[Records shown]:

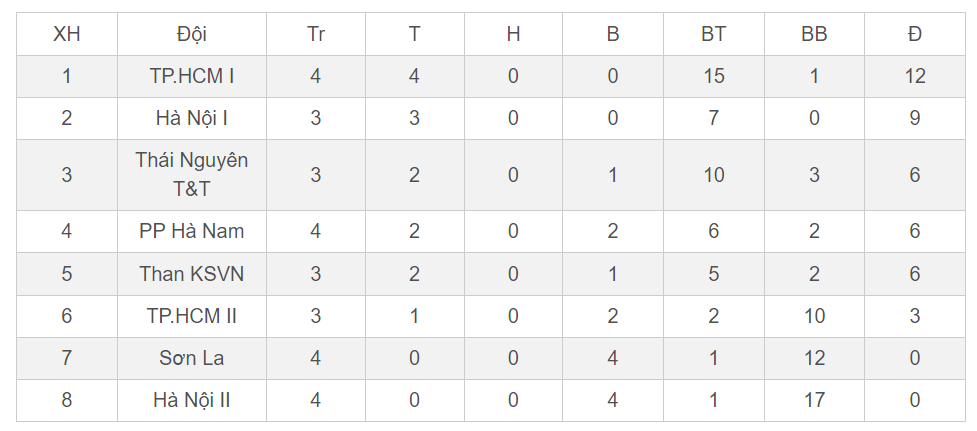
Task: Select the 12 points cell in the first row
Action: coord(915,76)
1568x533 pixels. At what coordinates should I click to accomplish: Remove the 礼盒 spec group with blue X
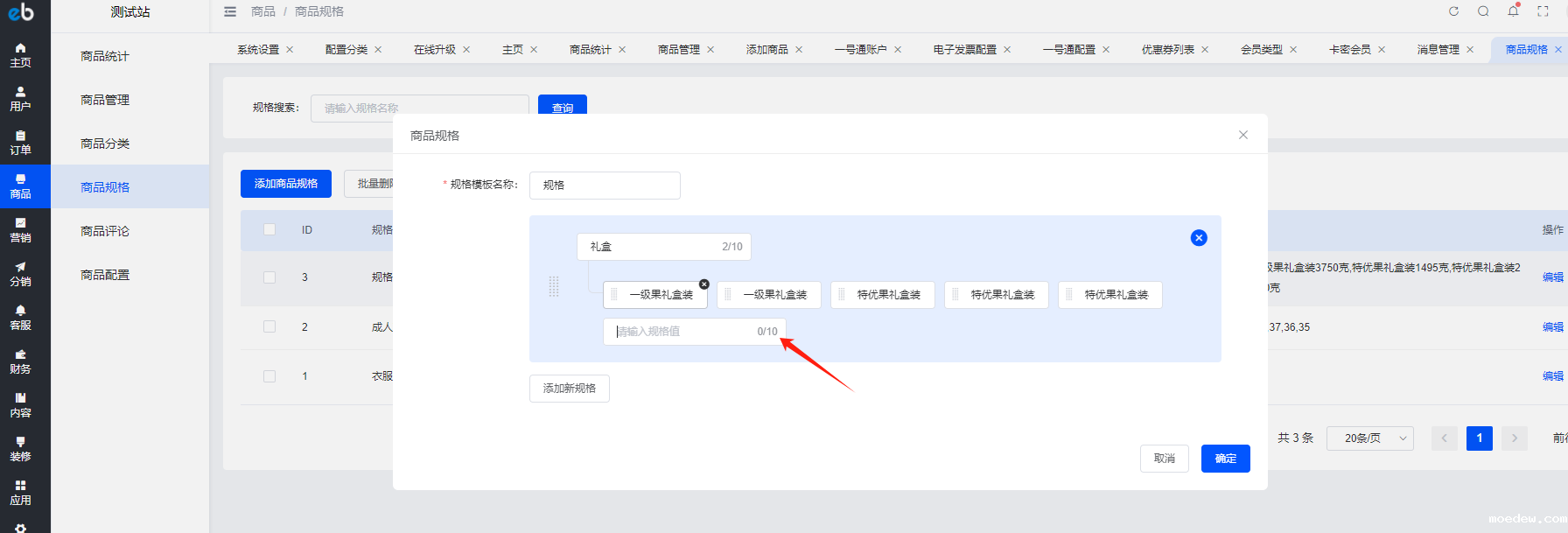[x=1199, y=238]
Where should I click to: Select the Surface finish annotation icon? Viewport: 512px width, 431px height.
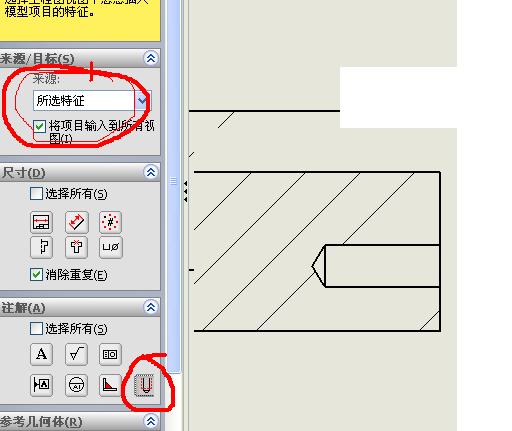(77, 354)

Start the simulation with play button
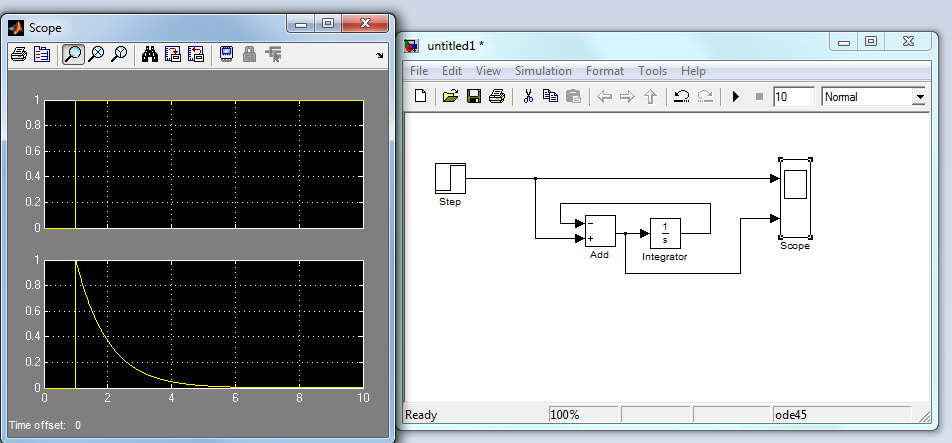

[Task prompt]: Your answer must be only the lines from the one that holds "1568x533 pixels. At" to the end of the listing, each restated word for word, with both ends kept and pictures left out.

[Response area]:
1568x533 pixels. At what coordinates should I click to accomplish: Remove the 礼盒 spec group with blue X
[x=1199, y=238]
Where should I click to: Select the Surface finish annotation icon? Viewport: 512px width, 431px height.
(77, 354)

Start the simulation with play button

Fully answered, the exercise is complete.